Particle Swarm Optimization
68
In our case, obtaining six processors would yield the results shown in the table even if three
of them will be used only for one task, namely, the DCT.
4. Extensions
4.1 Modeling Hardware Implementation alternatives
As shown previously, HW/SW partitioning depends on the HW area, delay, and power
costs of the individual nodes. Each node represents a grain (from an instruction up to a
procedure), and the grain level is selected by the designer. The initial design is usually
mapped into a sequencing graph that describes the flow dependencies of the individual
nodes. These dependencies limit the maximum degree of parallelism possible between these
nodes. Whereas a sequencing graph denotes the partial order of the operations to be
performed, the scheduling of a sequencing graph determines the detailed starting time for
each operation. Hence, the scheduling task sets the actual degree of concurrency of the
operations, with the attendant delay and area costs [De Micheli 1994]. In short, delay and
area costs needed for the HW/SW partitioning task are only known accurately post the
scheduling task. Obviously, this situation calls for time-wasteful iterations. The other
solution is to prepare a library of many implementations for each node and select one of
them during the HW/SW partitioning task as the work done by Kalavade and Lee [2002].
Again, such approach implies a high design time cost.
Our approach to solve this egg-chicken
coupling between the partitioning and scheduling
tasks is as follows: represent the hardware solution of each node by two limiting solutions,
HW
1
and HW
2
, which are automatically generated from the functional specifications. These
two limiting solutions bound the range of all other possible schedules. The partitioning
algorithm is then called on to select the best implementation for the individual nodes: SW,
HW
1
or HW
2
. These two limiting solutions are:
1. Minimum-Latency solution: where As-Soon-As-Possible (ASAP) scheduling algorithm
is applied to find the fastest implementation by allowing unconstrained concurrency.

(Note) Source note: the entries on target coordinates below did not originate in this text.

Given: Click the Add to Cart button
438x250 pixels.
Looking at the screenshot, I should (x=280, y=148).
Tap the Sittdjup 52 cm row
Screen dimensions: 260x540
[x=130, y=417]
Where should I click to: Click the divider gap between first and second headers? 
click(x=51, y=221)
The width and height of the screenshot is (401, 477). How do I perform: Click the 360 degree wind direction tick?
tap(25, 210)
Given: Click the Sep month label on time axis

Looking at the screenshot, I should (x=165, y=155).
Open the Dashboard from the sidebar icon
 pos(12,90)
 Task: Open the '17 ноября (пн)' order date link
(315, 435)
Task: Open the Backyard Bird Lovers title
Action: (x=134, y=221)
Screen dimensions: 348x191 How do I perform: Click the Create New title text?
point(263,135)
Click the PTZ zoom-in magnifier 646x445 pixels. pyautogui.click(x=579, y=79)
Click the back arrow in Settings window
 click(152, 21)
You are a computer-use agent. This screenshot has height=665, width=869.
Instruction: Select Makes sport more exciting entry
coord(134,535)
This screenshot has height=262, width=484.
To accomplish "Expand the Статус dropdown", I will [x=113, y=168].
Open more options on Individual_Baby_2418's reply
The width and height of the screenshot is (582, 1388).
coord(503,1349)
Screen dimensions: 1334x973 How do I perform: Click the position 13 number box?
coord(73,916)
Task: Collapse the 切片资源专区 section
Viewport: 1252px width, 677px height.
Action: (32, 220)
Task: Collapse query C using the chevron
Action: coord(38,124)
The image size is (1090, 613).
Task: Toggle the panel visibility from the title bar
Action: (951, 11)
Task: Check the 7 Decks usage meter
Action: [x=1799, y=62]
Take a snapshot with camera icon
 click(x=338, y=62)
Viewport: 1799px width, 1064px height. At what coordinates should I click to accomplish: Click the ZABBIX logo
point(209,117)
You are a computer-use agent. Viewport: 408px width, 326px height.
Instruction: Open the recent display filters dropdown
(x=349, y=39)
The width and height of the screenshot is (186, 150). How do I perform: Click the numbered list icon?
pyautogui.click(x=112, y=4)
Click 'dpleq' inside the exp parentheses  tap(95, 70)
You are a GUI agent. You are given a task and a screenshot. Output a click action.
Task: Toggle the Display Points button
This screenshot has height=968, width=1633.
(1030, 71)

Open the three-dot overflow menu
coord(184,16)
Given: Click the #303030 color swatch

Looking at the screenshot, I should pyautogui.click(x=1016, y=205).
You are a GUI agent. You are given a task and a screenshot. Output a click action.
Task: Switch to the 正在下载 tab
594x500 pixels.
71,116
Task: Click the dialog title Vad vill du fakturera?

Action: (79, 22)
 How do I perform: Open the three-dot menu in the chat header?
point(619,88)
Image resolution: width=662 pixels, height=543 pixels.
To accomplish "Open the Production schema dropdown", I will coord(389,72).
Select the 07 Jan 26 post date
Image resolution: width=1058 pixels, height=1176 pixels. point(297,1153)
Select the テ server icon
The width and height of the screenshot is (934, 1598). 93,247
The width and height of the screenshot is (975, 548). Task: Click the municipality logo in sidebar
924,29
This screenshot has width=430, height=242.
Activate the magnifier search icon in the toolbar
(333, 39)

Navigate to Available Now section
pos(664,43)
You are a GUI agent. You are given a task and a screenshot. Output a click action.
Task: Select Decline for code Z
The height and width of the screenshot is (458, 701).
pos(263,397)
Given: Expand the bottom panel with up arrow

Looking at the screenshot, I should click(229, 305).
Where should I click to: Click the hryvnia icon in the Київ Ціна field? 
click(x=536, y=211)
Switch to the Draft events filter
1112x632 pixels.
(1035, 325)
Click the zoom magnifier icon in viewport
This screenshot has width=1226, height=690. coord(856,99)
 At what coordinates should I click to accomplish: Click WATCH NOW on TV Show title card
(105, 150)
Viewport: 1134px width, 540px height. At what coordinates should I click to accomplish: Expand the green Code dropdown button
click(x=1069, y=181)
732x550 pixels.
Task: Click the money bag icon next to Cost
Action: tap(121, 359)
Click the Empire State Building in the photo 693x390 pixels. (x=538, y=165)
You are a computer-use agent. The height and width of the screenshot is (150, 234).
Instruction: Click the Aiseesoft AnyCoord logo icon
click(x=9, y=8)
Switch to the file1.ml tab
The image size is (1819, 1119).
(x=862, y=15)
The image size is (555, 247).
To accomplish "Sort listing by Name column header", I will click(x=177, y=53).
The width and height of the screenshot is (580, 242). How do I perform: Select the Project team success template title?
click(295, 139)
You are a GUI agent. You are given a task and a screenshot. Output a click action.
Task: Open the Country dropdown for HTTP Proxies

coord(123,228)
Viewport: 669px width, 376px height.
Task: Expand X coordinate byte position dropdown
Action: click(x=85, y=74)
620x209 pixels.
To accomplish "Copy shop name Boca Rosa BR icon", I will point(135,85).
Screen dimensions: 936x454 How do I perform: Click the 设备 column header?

This solution allows for two alternative implementations, the first where maximum
resource-sharing is allowed. In this implementation, similar operational units are
assigned to the same operation instance whenever data precedence constraints allow.
The other solution, the non-shared parallel solution, forbids resource-sharing altogether
by instantiating a new operational unit for each operation. Which of these two parallel
solutions yields a lower area is difficult to predict as the multiplexer cost of the shared
parallel solution, added to control the access to the shared instances, can offset the extra
area cost of the non-shared solution. Our modeling technique selects the solution with
the lower area. This solution is, henceforth, referred to as the parallel hardware
solution.
2. Maximum Latency solution: where no concurrency is allowed, or all operations are
simply serialized. This solution results in the maximum hardware latency and the
instantiation of only one operational instance for each operation unit. This solution is,
henceforth, referred to as the serial hardware solution.
To illustrate our idea, consider a node that represents the operation y = (a*b) + (c*d). Fig.
10.a (10.b) shows the parallel (serial) hardware implementations.
From Fig. 10 and assuming that each operation takes only one clock cycle, the first
implementation finishes in 2 clock cycles but needs 2 multiplier units and one adder unit.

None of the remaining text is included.